As a U.S. senator and then as vice president, Walter Mondale played a crucial part in setting up the court that’s supposed to keep a leash on American spy agencies.
Now Mondale says the Foreign Intelligence Surveillance Court has lost its way and allowed the nation to slip back into out-of-control surveillance. The answer, he says, is to restore the court’s original role as an independent arbiter of how far intelligence agencies such as the National Security Agency can go.
That’s the message of a recent Minnesota Law Review article by Mondale and co-authors Robert Stein, a University of Minnesota law professor, and Caitlinrose Fisher, a law clerk for the U.S. Court of Appeals for the Ninth Circuit.
You can be forgiven if you’ve never heard of the Foreign Intelligence Surveillance Court. It’s America’s most secretive court, and it convenes behind closed, guarded doors in a federal courthouse in Washington.
It’s staffed by rotating federal judges, who review applications from American spy agencies seeking to snoop on the e-mails and phone calls of individuals abroad. Last year, the court considered 1,499 applications to conduct surveillance or physical searches, according to the U.S. Department of Justice. None was rejected.
That’s far from what the court was supposed to do, according to Mondale. To understand what went wrong, he said, it’s important to remember why it was created in the first place.
In several episodes from the 1960s and early 1970s, law enforcement and intelligence agencies used warrantless wiretapping and other surveillance as a tool of domestic political repression. The FBI hounded civil rights leaders, war protesters, environmental and women’s rights activists. The NSA read millions of private telegrams, and the CIA ran an illegal mail-opening program for 20 years.
In response, the U.S. Senate convened the Church Committee, named after its chairman, Sen.

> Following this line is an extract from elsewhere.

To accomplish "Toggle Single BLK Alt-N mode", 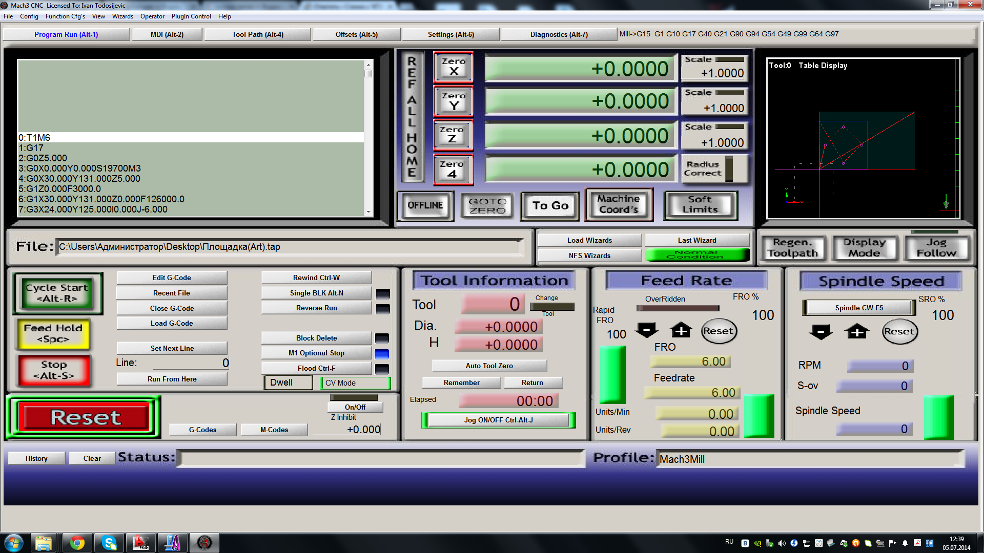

Frank Church of Idaho, to investigate. Mondale was a key member of that committee; it was his domestic subcommittee that discovered the FBI had harassed Martin Luther King Jr.
Their work was a paradox: How do you bring oversight to agencies that are supposed to work in secrecy? Their answer: the 1978 Foreign Intelligence Surveillance Act, which set up the court.
For a generation, intelligence agencies who wanted to spy on non-U.S. citizens took their requests to the secret court.
“For some years, the courts and the administrations worked cooperatively,” Mondale said in an interview last week. “As that generation retired, new people took over, and they started to pull away from the principles of the Church Committee.”
Then came the 9/11 attacks. Stung by the largest intelligence failure in modern U.S. history, Congress changed the rules for the FISA court. No longer would intelligence agencies have to specify whom they were targeting. Instead, they could present broad surveillance programs designed to sweep up the communications of thousands of individuals, including Americans.
We all know what happened next. Intelligence agencies instituted massive spying “with unnecessary secrecy and a culture of impunity,” the law review article said. We wouldn’t know just how far they strayed if not for the records released by former NSA contractor Edward Snowden.
Last year, Congress passed a law intended to bring new transparency and independence to the surveillance court. For the first time, the public can regularly read opinions and filings, and lawyers who represent the public, not the intelligence agencies, occasionally are permitted to argue in court for protecting civil liberties.
In Mondale’s view, those changes don’t go far enough. The court needs more transparency and better oversight, and no one, not even those charged with guarding national security, needs to bypass the Constitution.
Mondale, 88, said he’s been making that case for more than 40 years.
“I’ve never seen a case where obeying the law has hurt our ability to protect ourselves,” he said.